Irene Lusztig, director of the documentary, Yours in Sisterhood,, discusses the process of making her film and where it sits in relation to earlier feminist documentary work from the ‘70s. A fascinating expose of letters written by everyday women in the 1970s and sent to America’s first ever feminist magazine, Ms., Yours in Sisterhood is a timely reminder of the ongoing struggle for gender equality, of the gains made since the 1970s and the areas where victories still need to be won. In Warsaw, Jessica Hudson looks at how the mermaids of Agnieszka Smoczynska’s The Lure (2015) engage and articulate female agency in 1980s communist-ruled Poland.

Renowned for his characteristic blending of the political and the personal is the legendary Spike Lee, who we celebrate in this issue with a Great Directors entry, penned by Isabella Mahoney, who provides a thorough overview of his oeuvre to date. Our Great Directors section this issue also includes entries by Hal Young, who looks at the often misunderstood career of eclectic Japanese filmmaker Nobuhiko Obayashi, and William Blick, who examines what patriotism looks like for Sidney Lumet.
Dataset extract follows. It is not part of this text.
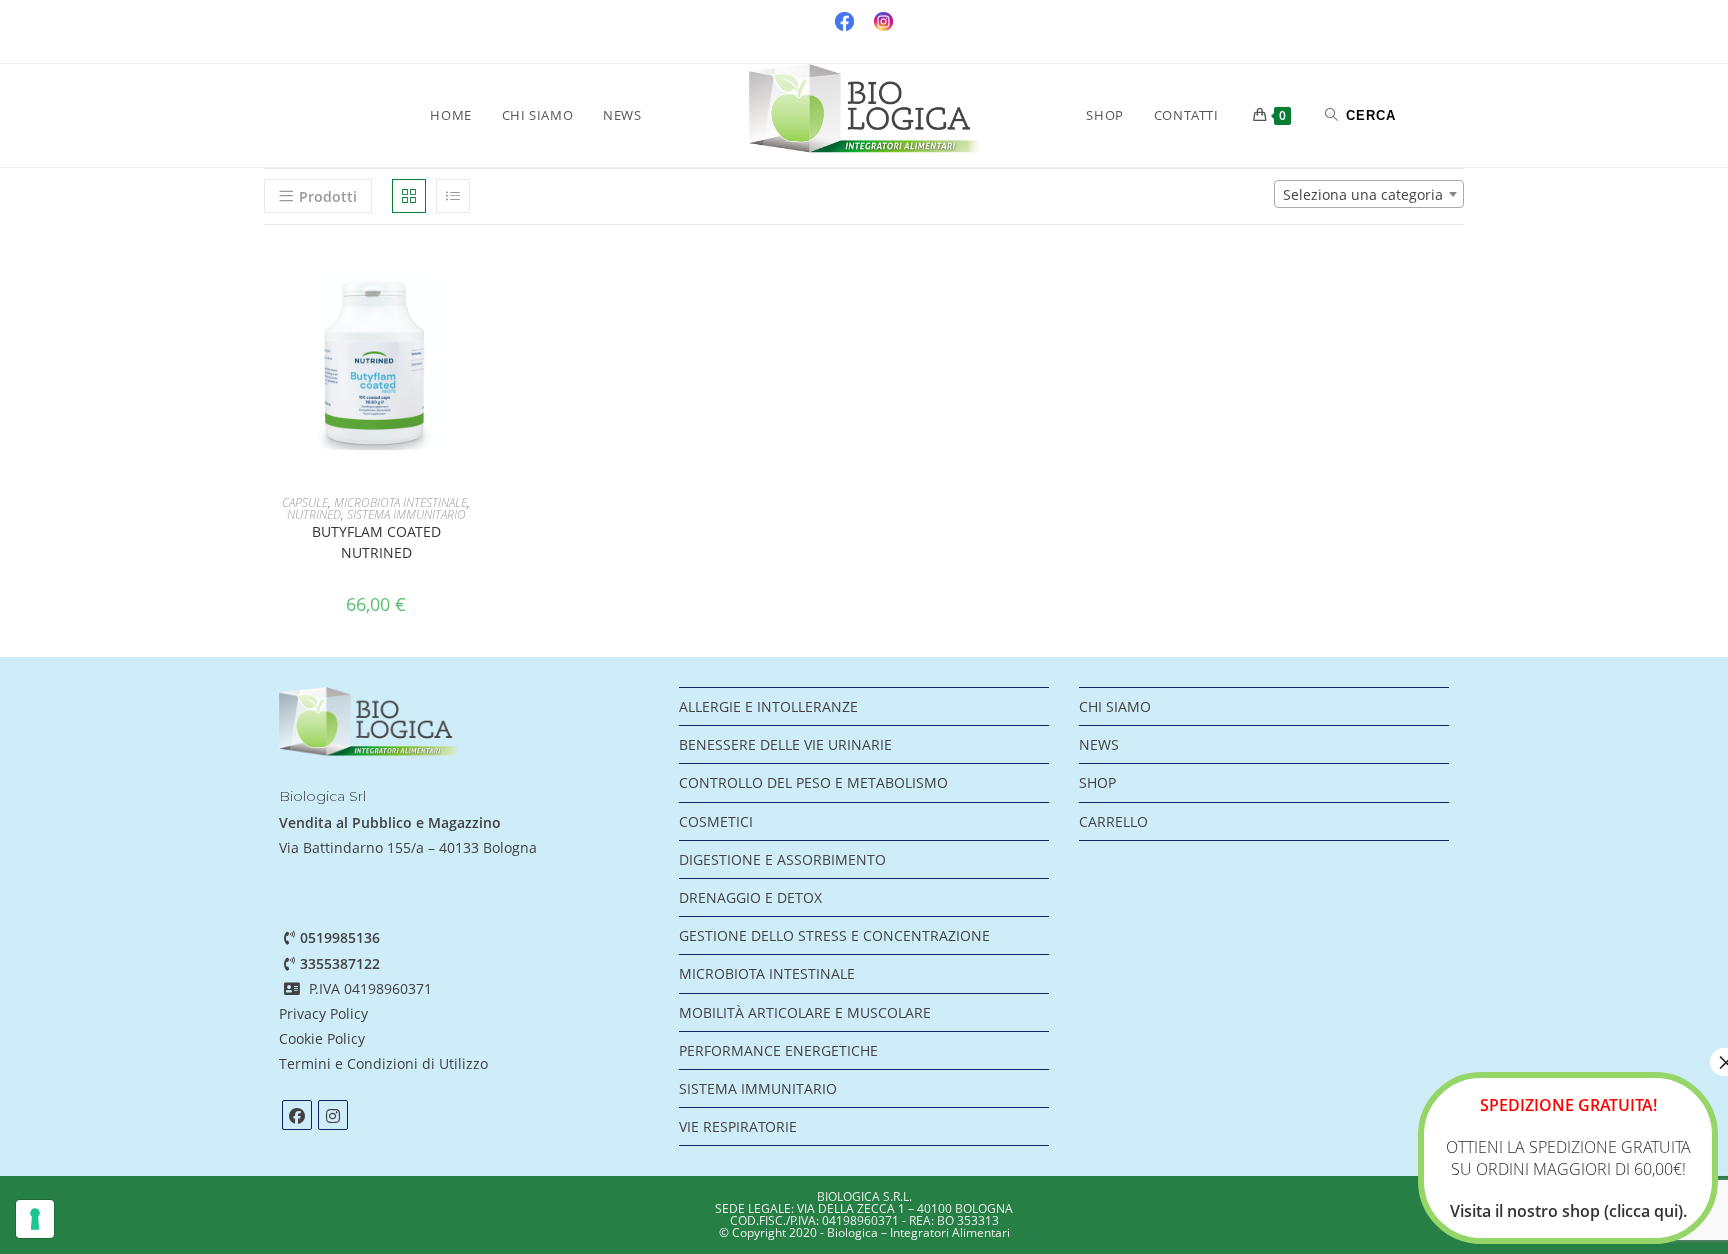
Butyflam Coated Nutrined (376, 542)
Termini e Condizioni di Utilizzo (385, 1063)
Finally, we are proud to feature interviews with the filmmakers Ana Vaz, Queena Li, Morgan Quaintance, Togbe Gavua and Marwa Arsanios, book reviews of After Authority by Kalling Heck and the anthology After Kubrick edited by Jeremi Szaniawski, well as reports from festivals (both online and in person), including Cinéma du Réel, International Film Festival Rotterdam, Punto de Vista, Sundance, Berlinale, Viennale, and AFI FEST. 

The throughline in this issue is that there should be no doubt that filmmakers continue to make films, festivals continue to show them, critics continue to write about them and audiences continue to see them. As this point in 2021 brings a small sign of hope that films will soon be projected on a big screen again, we hope you enjoy the assortment of approaches and questions and cinematic styles in this issue.